Bug 252755 - Media Source Extensions doesn't work in Iframe with Sandbox attribute.
Summary: Media Source Extensions doesn't work in Iframe with Sandbox attribute.
Status: NEW
Alias: None
Product: WebKit
Classification: Unclassified
Component: Frames (show other bugs)
Version: Safari 16
Hardware: All All
: P2 Normal
Assignee: Nobody
URL:
Keywords: InRadar
Depends on:
Blocks:
 
Reported: 2023-02-22 09:03 PST by Sebastian Arguello
Modified: 2023-03-02 09:22 PST (History)
5 users (show)

See Also:

Attachments
Add an attachment (proposed patch, testcase, etc.)

Note You need to log in before you can comment on or make changes to this bug.
Description Sebastian Arguello 2023-02-22 09:03:42 PST 
Read access from Media Source from video element is incorrectly blocked inside iframe with Sandbox attribute, breaking the Media Source Extension (MSE) functionality.
As shown in the demo below, a stream is not needed to repro this error. Just by setting the video element to read from a Media Source is enough to get the error.

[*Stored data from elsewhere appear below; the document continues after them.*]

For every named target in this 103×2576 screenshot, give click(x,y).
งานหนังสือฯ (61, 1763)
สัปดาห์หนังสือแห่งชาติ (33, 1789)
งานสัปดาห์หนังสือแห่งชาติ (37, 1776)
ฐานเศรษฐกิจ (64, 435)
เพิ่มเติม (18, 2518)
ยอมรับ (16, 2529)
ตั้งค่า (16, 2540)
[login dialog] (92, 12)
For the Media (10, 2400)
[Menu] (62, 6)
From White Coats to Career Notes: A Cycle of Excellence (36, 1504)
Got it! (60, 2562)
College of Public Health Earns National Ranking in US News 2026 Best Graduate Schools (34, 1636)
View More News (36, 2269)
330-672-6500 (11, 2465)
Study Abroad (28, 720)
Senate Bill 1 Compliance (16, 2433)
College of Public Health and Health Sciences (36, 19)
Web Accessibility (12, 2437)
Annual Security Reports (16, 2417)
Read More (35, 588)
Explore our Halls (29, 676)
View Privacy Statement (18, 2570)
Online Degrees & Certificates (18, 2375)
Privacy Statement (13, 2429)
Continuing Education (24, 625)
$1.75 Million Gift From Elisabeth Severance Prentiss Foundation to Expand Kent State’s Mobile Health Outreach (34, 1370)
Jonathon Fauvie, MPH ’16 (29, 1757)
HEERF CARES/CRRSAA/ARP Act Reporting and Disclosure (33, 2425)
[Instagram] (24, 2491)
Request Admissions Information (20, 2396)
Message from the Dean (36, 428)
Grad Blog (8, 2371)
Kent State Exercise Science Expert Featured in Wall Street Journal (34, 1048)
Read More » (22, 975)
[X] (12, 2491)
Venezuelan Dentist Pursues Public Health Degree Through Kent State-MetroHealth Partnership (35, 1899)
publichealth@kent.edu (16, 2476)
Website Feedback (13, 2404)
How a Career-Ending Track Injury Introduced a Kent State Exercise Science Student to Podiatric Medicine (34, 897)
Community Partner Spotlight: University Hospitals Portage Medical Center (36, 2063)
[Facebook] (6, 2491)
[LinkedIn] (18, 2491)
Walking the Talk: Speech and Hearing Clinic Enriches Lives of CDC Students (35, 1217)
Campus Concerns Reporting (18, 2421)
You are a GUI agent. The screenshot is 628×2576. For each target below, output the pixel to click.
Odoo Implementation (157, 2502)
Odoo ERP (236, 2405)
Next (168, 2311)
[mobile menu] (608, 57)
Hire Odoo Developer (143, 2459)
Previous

Iframe configuration: iframe, sandbox, allow-scripts.

Repro: https://jsfiddle.net/juqts7pb/

Error returned:
Not allowed to load local resource: blob:null/49224ea5-e3cd-4232-88d6-a35871f1c7dc

Expected behavior: MSE should work correctly inside Sandboxed iframes.

I was able to repro this on Safari on Mac and Ipad. Safari on Iphone doesn't support MSE.

Related bugs:

- https://bugs.webkit.org/show_bug.cgi?id=170075
- https://bugs.webkit.org/show_bug.cgi?id=222312
Comment 1 Radar WebKit Bug Importer 2023-03-01 09:04:15 PST 
<rdar://problem/106089796>
Comment 2 Sebastian Arguello 2023-03-02 09:22:26 PST 
Using video.srcObject = mediaSource; instead of video.src = URL.createObjectURL(mediaSource); works fine even in the iframe with sandbox attribute.
Not being familiar with WebKit code, it seems to me that reading from local url created for the media buffer gets incorrectly blocked as the iframe doesn't have an origin.